:: Exercise goal ::
Repeat nothing but the lines below running from the one containing "Where should I" to the one containing "This screenshot has width=1372, height=894.". Keep both end lines.

:: Source information ::
* * * * *

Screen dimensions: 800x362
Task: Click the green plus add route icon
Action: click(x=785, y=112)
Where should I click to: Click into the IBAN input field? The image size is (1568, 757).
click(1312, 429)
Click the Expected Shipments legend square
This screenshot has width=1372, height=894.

* * * * *

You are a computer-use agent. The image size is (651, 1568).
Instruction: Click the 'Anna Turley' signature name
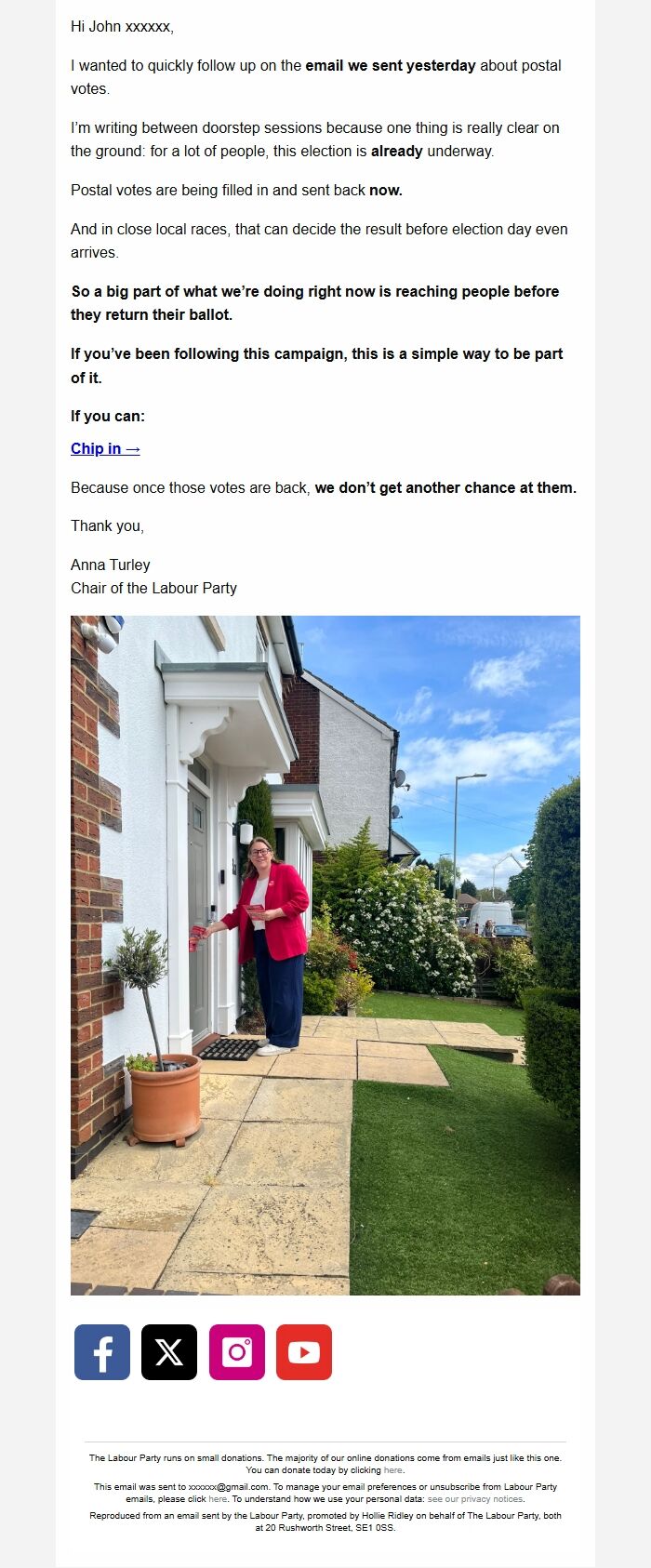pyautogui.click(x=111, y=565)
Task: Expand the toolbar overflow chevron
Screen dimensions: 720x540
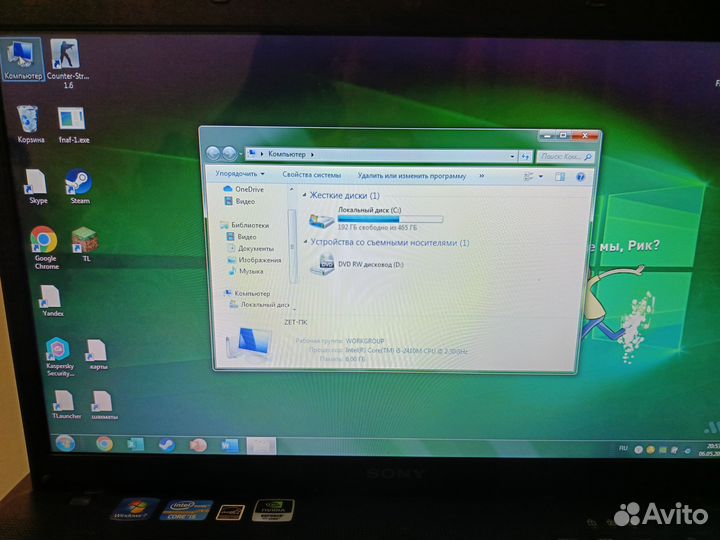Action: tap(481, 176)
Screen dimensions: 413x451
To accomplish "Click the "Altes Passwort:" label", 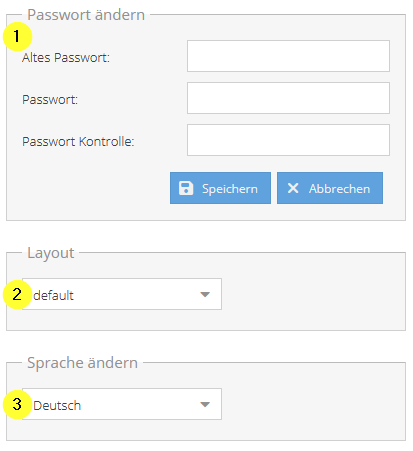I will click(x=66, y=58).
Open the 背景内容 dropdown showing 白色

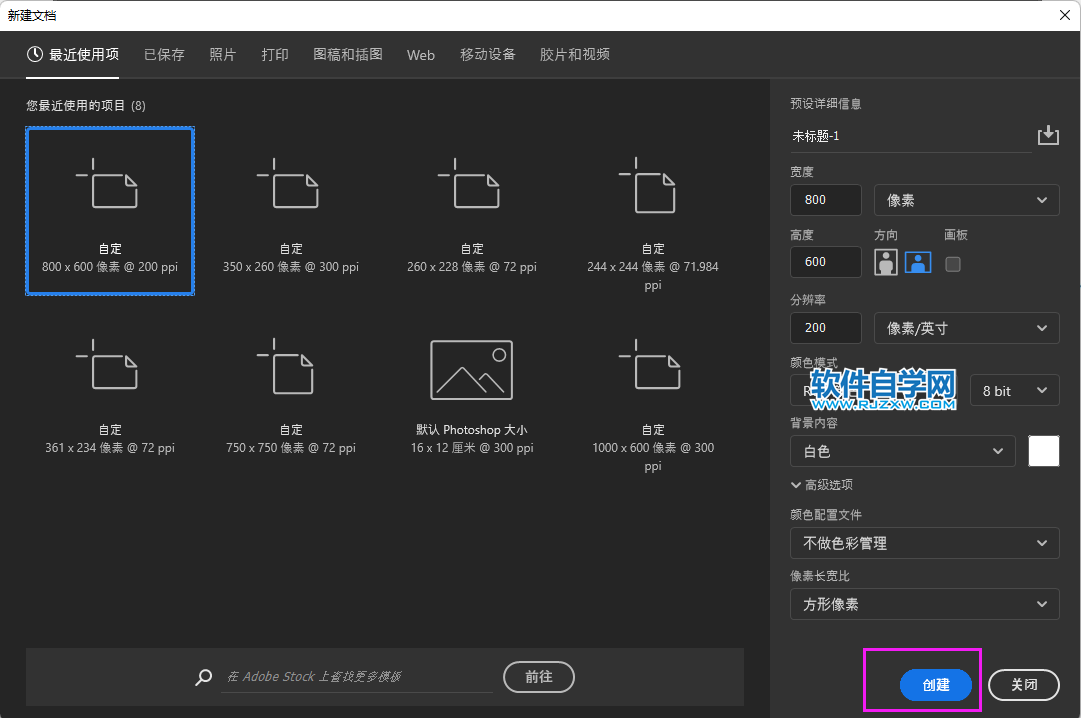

* * * * *

:: Exercise solution ::
Where should I click to: Click into the IBAN input field? The image size is (1568, 757).
click(1312, 429)
Click the Expected Shipments legend square
This screenshot has width=1372, height=894.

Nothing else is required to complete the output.